* DATA FOR PROCESSING

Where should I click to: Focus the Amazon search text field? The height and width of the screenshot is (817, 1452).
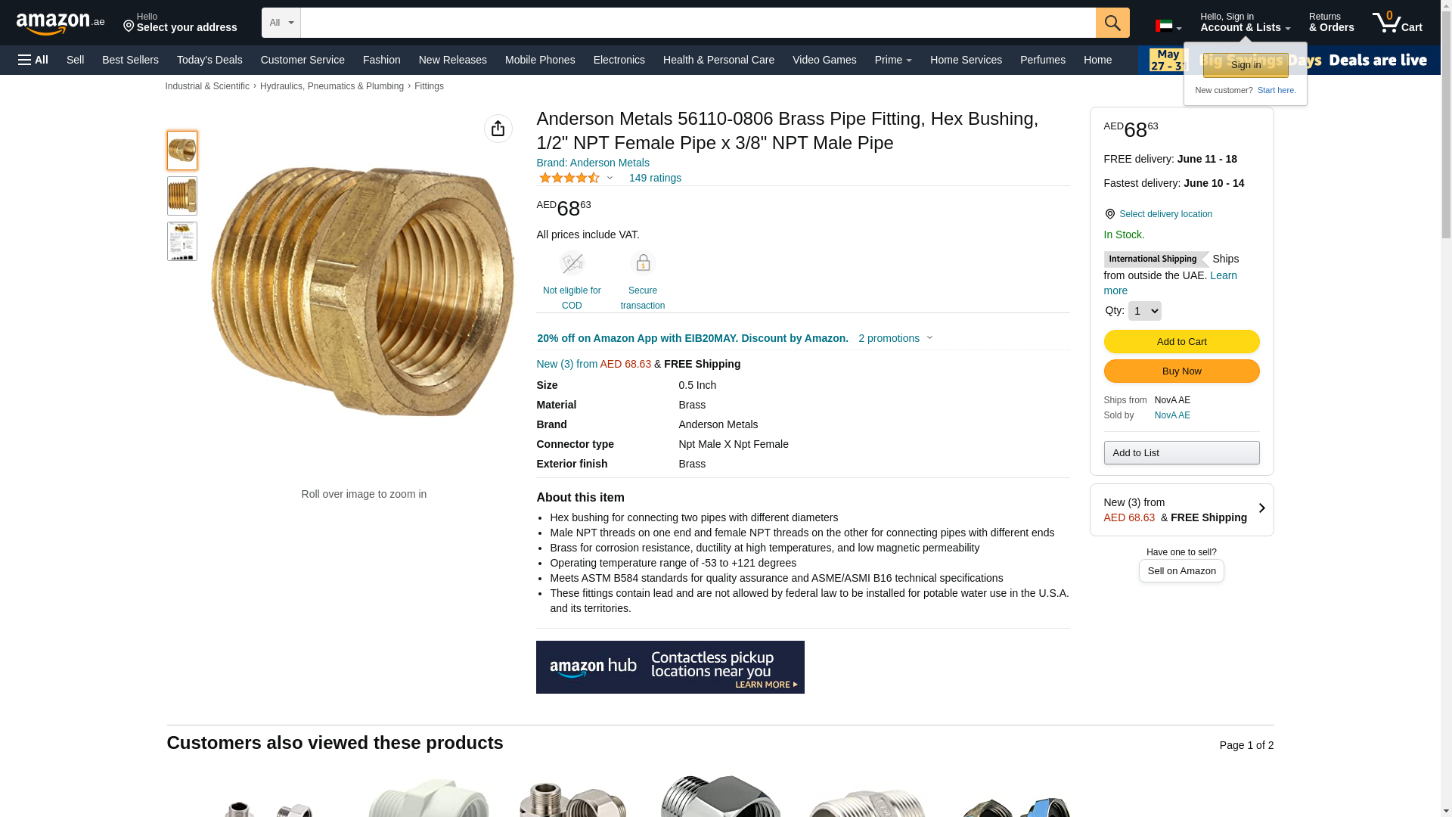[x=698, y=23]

--

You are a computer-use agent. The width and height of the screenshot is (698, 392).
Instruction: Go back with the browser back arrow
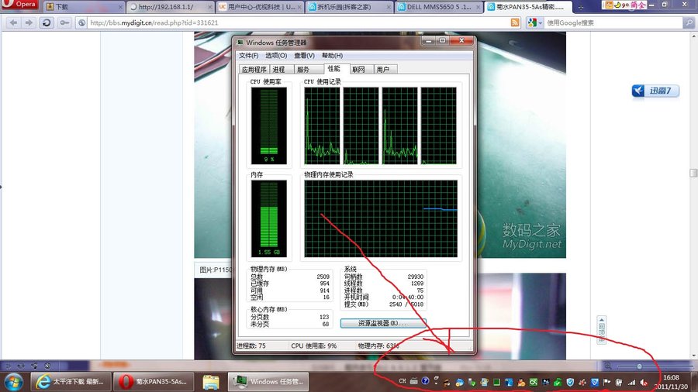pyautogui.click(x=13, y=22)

* * *

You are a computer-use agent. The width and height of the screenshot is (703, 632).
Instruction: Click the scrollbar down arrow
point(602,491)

* INSTRUCTION
Copy out everything from the line containing "is (703, 632)." down to the line containing "point(602,491)", with both of those lines included.

* EXPECTED ANSWER
You are a computer-use agent. The width and height of the screenshot is (703, 632).
Instruction: Click the scrollbar down arrow
point(602,491)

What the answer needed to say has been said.